Selected extract >>
==========

Debate on the fast-tracked Glass banking bill had opened on January 5, with Glass exhorting his colleagues to adopt his plan to take commercial banks out of the investment banking business but to permit them more leeway to add branches. There was a good deal of opposition to the former provision, with organized lobbying efforts arguing that investment banking was “a legitimate function of the banks and a necessary service to the industries and municipalities of the country.” Liberal Democrats and progressive Republicans, however, were particularly opposed to the latter reform because they thought expanded branch banking would make it impossible for smaller banks to compete with larger ones, leading to greater concentrations of capital.
Norbeck still deferred to Glass, but he was growing tired of Glass’s arrogance and condescension. Norbeck complained that Glass, who had been ill for about a year, was “not strong anymore and quite given to being irritable.” The banking bill was more than just another piece of legislation to Glass—it was the capstone on his legacy as a banking reformer. Glass, Norbeck wrote, “seems determined to work out a ‘perfect banking system’ before he leaves the stage. He may know what that means, but I am sure that neither you nor I do.”7
Glass’s condescending attitude was on full display as the Virginia senator tried to impress on his colleagues the urgency of reform. As debate began, Glass, who had an odd habit of speaking only out of the left side of his mouth, argued that many small banks were on the verge of collapse, “choked with immobile, and in many cases, worthless securities.” They were, he claimed, in even worse shape than they appeared, because many had failed to write off the losses they had suffered from the sharp declines in securities prices. Glass said he understood what motivated the plea for small rural banks, but he expressed little sympathy for their plight. “There have been 10,000 banks failed in the last few years,” Glass argued, “of which 80 percent were banks whose capital did not exceed $25,000. They were merely pawn shops that were toppled over like ten-pins at every disturbance of business.” Without his branch banking reforms, Glass warned his colleagues, a colossal wave of bank failures would crash down on the already weakened financial system. The big New York banks signaled that if Glass dropped the provisions on securities affiliates they would not oppose branch banking. It was hardly a concession, since expanded branch banking was a reform they desperately wanted, and Glass refused to dicker.8
Huey Long, then just a thirty-nine-year-old freshman senator, rose to oppose the bill, principally, he said, because of his bitter opposition to expanded branch banking. In just a few short minutes, the brusque Long managed both to enrage Glass and to leave the remaining senators dumbfounded. Glass had studied banks for three decades, and it was an open secret that Roosevelt had offered him the job as Treasury secretary, a post he had occupied in the Wilson administration. There was no one in Congress more expert than Glass when it came to the financial system. Long, however, blithely announced that Glass was simply a stooge for J. P. Morgan; he claimed he knew “a good deal more about branch banking than does the Senator from Virginia.”

==========

Supplied material >>
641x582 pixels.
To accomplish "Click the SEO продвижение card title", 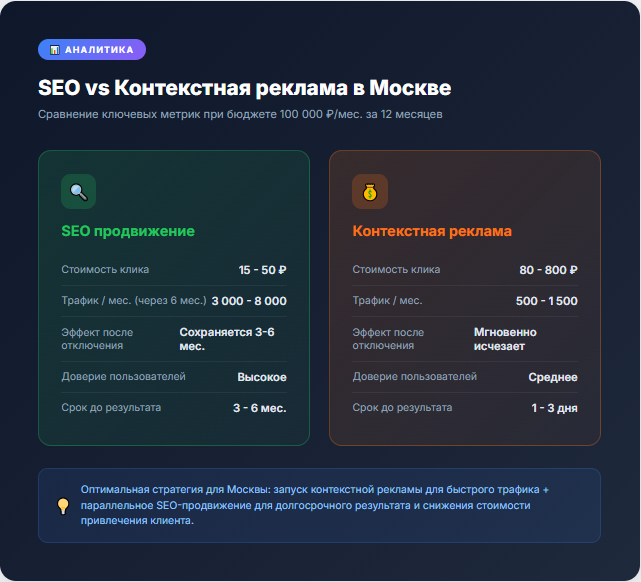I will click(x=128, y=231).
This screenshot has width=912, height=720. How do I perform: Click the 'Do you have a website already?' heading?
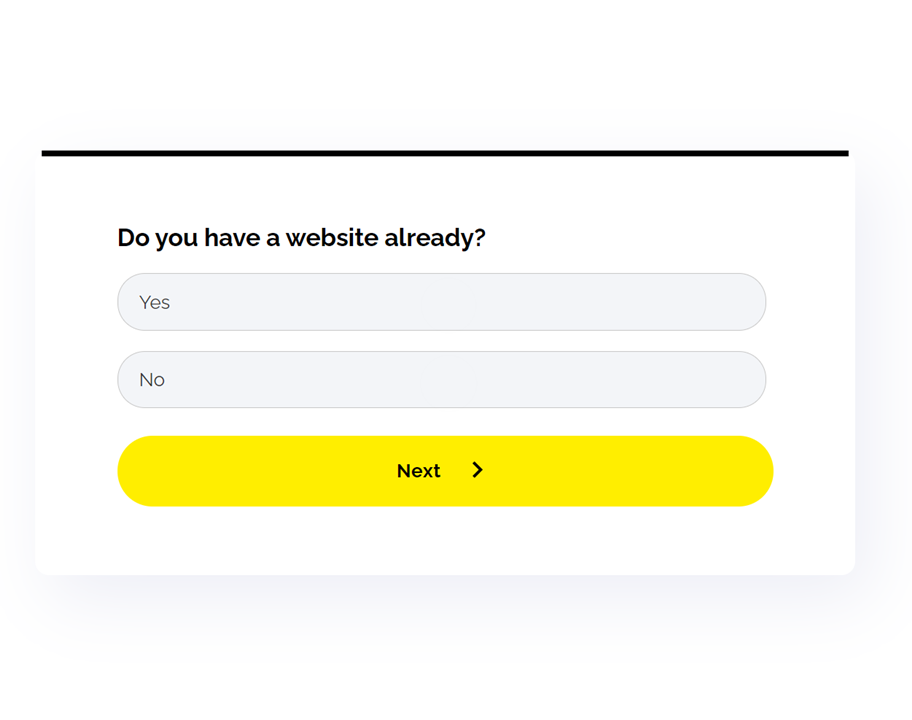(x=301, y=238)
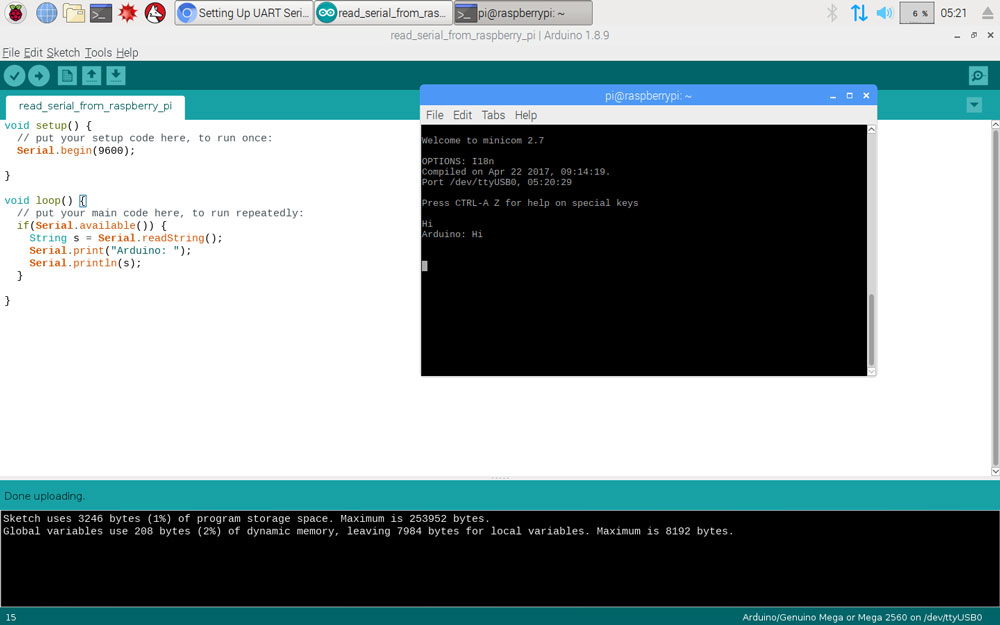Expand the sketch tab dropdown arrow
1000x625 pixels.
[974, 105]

==========

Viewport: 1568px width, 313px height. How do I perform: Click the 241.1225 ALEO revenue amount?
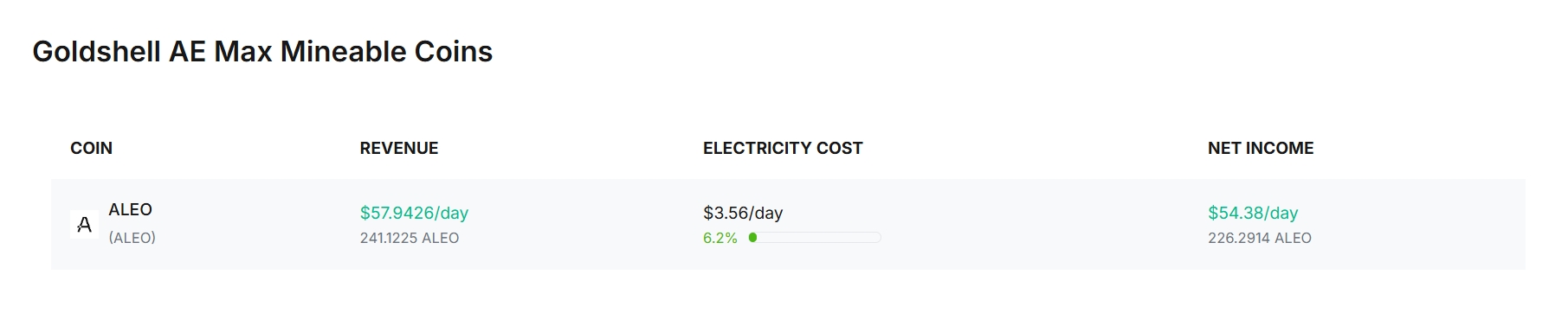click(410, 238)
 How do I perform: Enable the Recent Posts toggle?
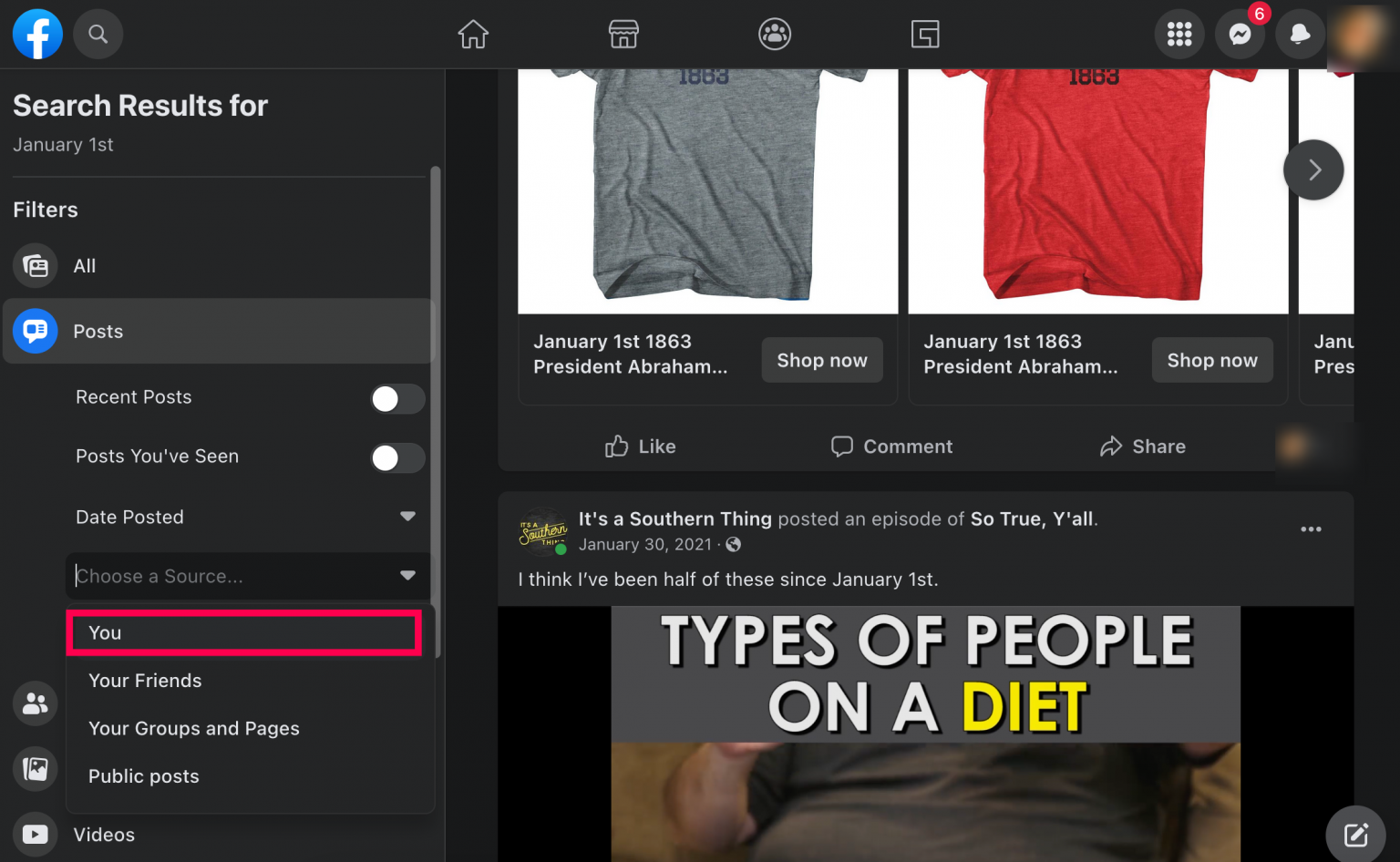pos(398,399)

==========

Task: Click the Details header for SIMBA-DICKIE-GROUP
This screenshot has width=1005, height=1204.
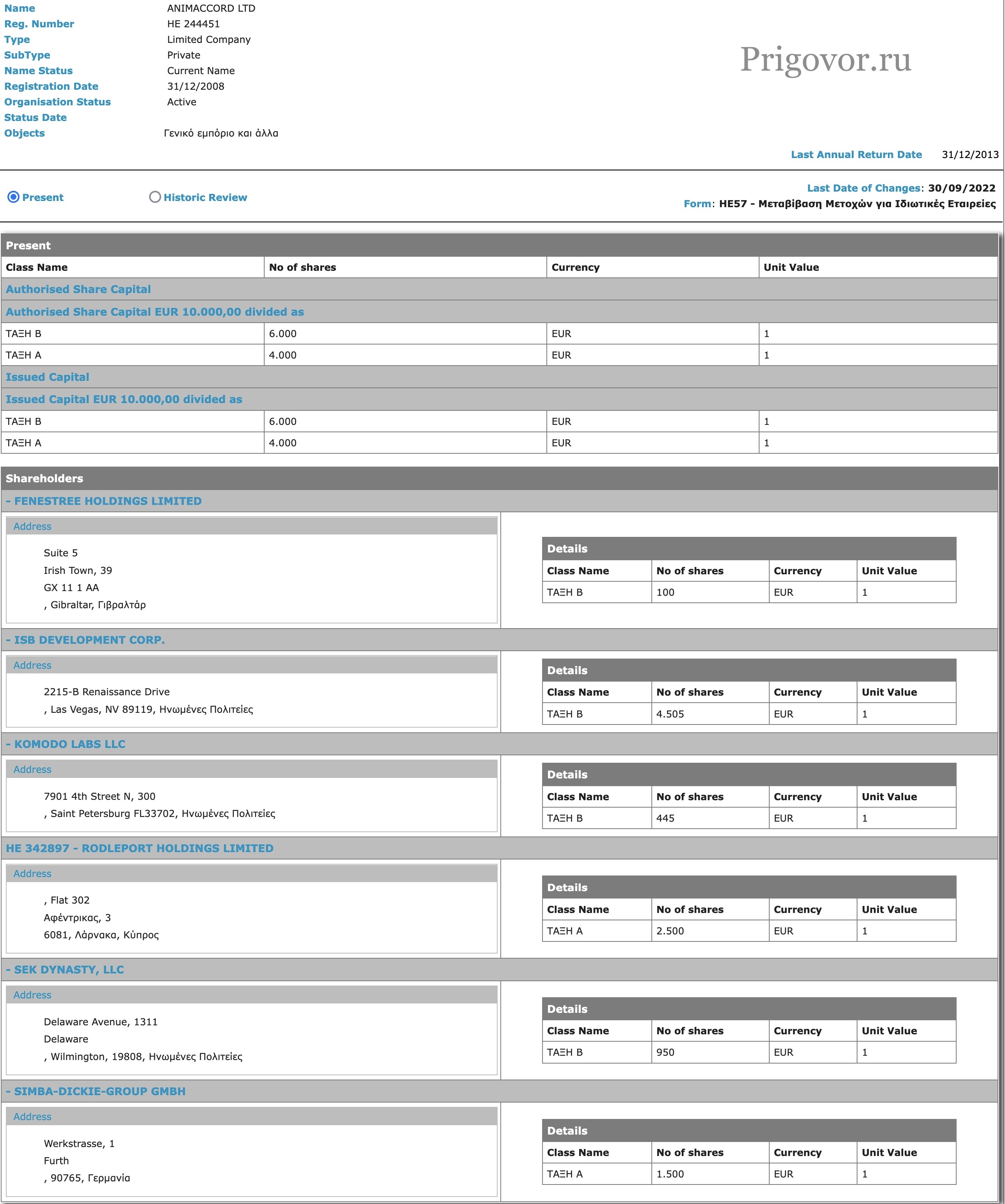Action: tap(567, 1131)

==========

Instructions >>
- 1) In the excerpt on the Glass banking bill debate, on what date had debate on the bill opened?
- 2) Write out the excerpt on the Glass banking bill debate from "Debate on the" to "concentrations of capital.", swapping "municipalities" for "cities".

Task-by-task solutions >>
- 1) January 5

- 2)
Debate on the fast-tracked Glass banking bill had opened on January 5, with Glass exhorting his colleagues to adopt his plan to take commercial banks out of the investment banking business but to permit them more leeway to add branches. There was a good deal of opposition to the former provision, with organized lobbying efforts arguing that investment banking was “a legitimate function of the banks and a necessary service to the industries and cities of the country.” Liberal Democrats and progressive Republicans, however, were particularly opposed to the latter reform because they thought expanded branch banking would make it impossible for smaller banks to compete with larger ones, leading to greater concentrations of capital.